Create a C analysis facade for the given project directory.

analysis(project_path: str | Path | None = None, source_code: str | None = None, eager: bool = False, analysis_level: str = AnalysisLevel.symbol_table, target_files: List[str] | None = None, analysis_backend_path: str | None = None, analysis_json_path: str | Path | None = None, cache_dir: str | Path | None = None, use_codeql: bool = True, use_ray: bool = False, neo4j_config: Neo4jConnectionConfig | None = None) -> JavaAnalysis | PythonAnalysis | CAnalysis | TypeScriptAnalysis

Deprecated entry point. Use the per-language factory methods instead.

CLDK(language).analysis(...) is retained as a thin compatibility shim that forwards to java / python / typescript / c with an appropriate backend= configuration object.

The former analysis_json_path is folded into the unified cache_dir (it is used as the cache root when cache_dir is not given). analysis_backend_path is no longer supported: the backend binary ships with the packaged dependency, and passing it is ignored.

.. deprecated:: Use java, python, typescript, or c with a backend=<config> object.

treesitter_parser() -> TreesitterJava

Return a Tree-sitter parser for the selected language.

Creates and returns a language-specific Tree-sitter parser instance that can be used for syntactic analysis, AST traversal, and code querying operations. Tree-sitter provides incremental parsing with excellent performance characteristics for real-time code analysis.

The returned parser provides methods for

  • Parsing source code into an AST
  • Running Tree-sitter queries to extract code patterns
  • Extracting syntactic elements (methods, classes, imports, etc.)
  • Performing lexical analysis

Returns:

  • TreesitterJava: A Tree-sitter parser wrapper for Java source code. The parser provides methods such as is_parsable, get_raw_ast, get_all_imports, and various code extraction utilities.

Raises:

  • NotImplementedError: If the language specified during CLDK initialization does not have a Tree-sitter parser implementation. Currently, only Java is supported.
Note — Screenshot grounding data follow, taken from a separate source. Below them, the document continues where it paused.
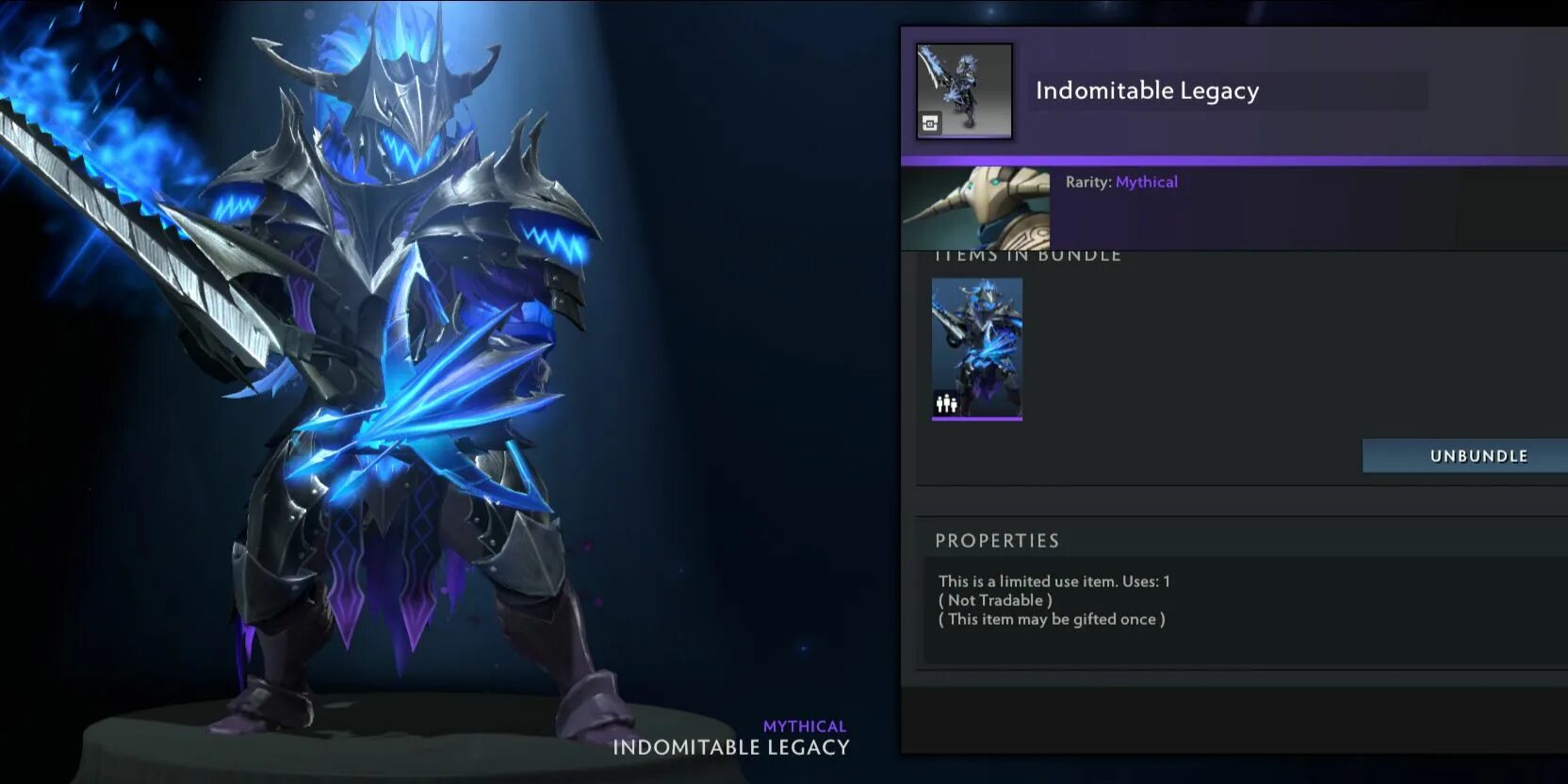Open the Sven hero portrait image
The width and height of the screenshot is (1568, 784).
(976, 208)
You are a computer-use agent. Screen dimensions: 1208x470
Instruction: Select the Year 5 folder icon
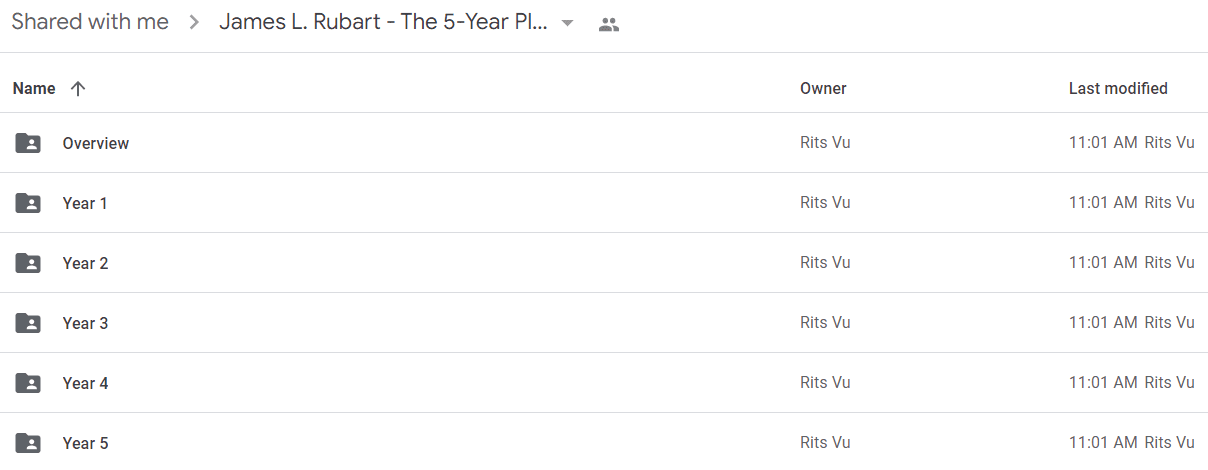28,443
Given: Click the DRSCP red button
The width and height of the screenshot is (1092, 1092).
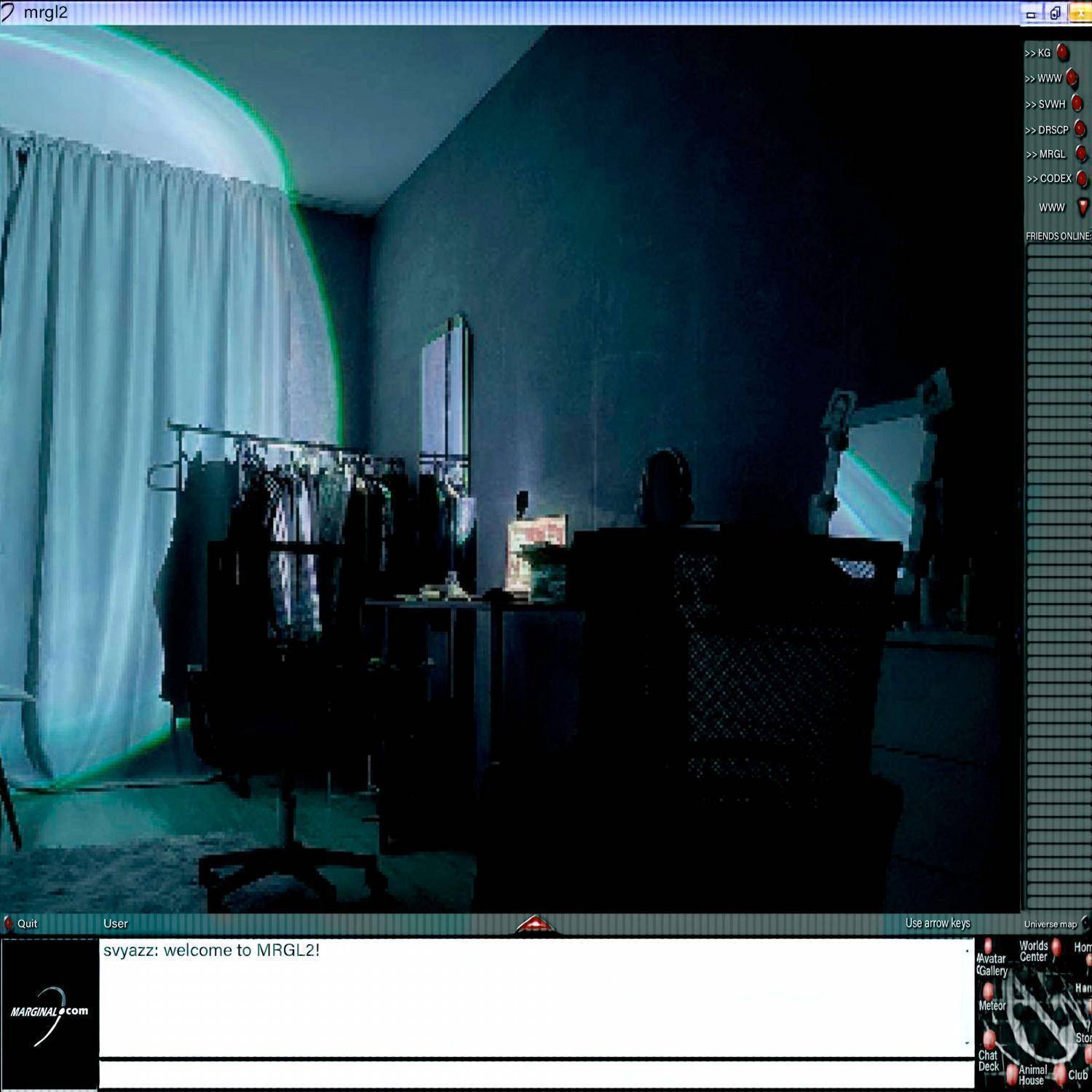Looking at the screenshot, I should 1080,130.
Note The Tree-sitter parser operates at the syntactic level only and does not perform semantic analysis. For semantic information like resolved types or call graphs, use analysis instead.

See Also

  • TreesitterJava: Java Tree-sitter parser implementation.
tree_sitter_utils(source_code: str) -> TreesitterSanitizer

Return Tree-sitter-based code sanitization utilities for the selected language.
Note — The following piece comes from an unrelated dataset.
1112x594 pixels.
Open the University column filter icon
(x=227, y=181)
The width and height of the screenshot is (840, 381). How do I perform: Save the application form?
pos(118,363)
Creates and returns a utility class that provides code transformation and sanitization operations using Tree-sitter for parsing. These utilities are particularly useful for preparing code for LLM consumption, test generation, and code analysis tasks.
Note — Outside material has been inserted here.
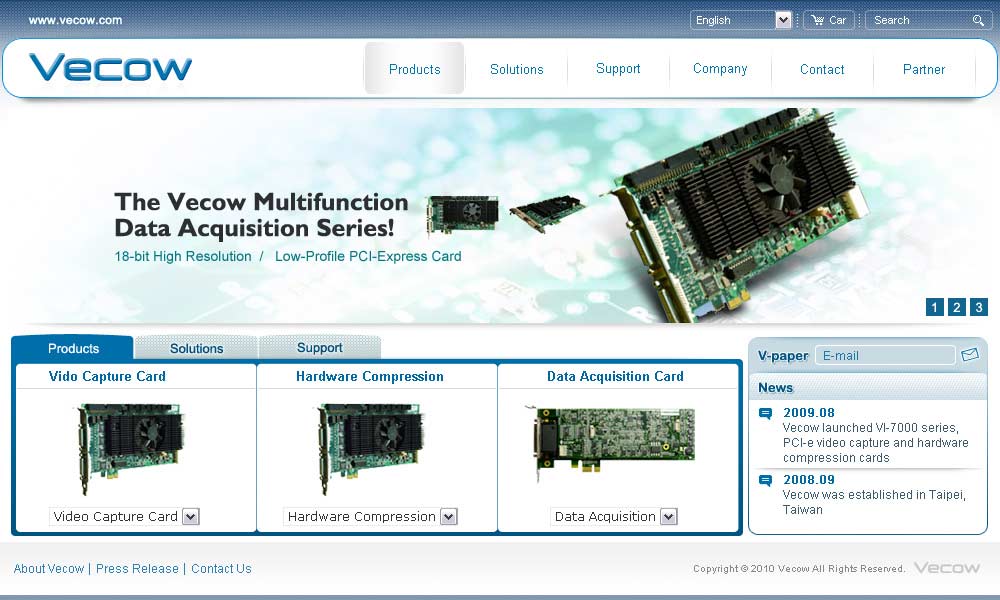Expand the Hardware Compression dropdown
Screen dimensions: 1000x600
(449, 516)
The sanitization utilities provide operations such as

  • Removing unused imports from source code
  • Keeping only focal methods and their callees for context reduction
  • Extracting and manipulating test assertions
  • Identifying and removing dead code

Parameters:

NameTypeDescription
source_codestrThe source code string to initialize the utilities with. This code will be parsed and made available for transformation operations. Must be valid syntax for the target language.

Returns:

  • TreesitterSanitizer: A utility wrapper that provides sanitization and transformation methods for Java source code, including: - keep_only_focal_method_and_its_callees - remove_unused_imports

Raises:

  • NotImplementedError: If the language specified during CLDK initialization does not have sanitization utilities implemented. Currently, only Java is supported.

Note The sanitization utilities modify code at the syntactic level using Tree-sitter patterns. For complex refactoring that requires semantic understanding, consider using the full analysis capabilities via analysis.

See Also

  • TreesitterSanitizer: Java sanitization utility implementation.
  • treesitter_parser: For raw Tree-sitter parsing without sanitization utilities.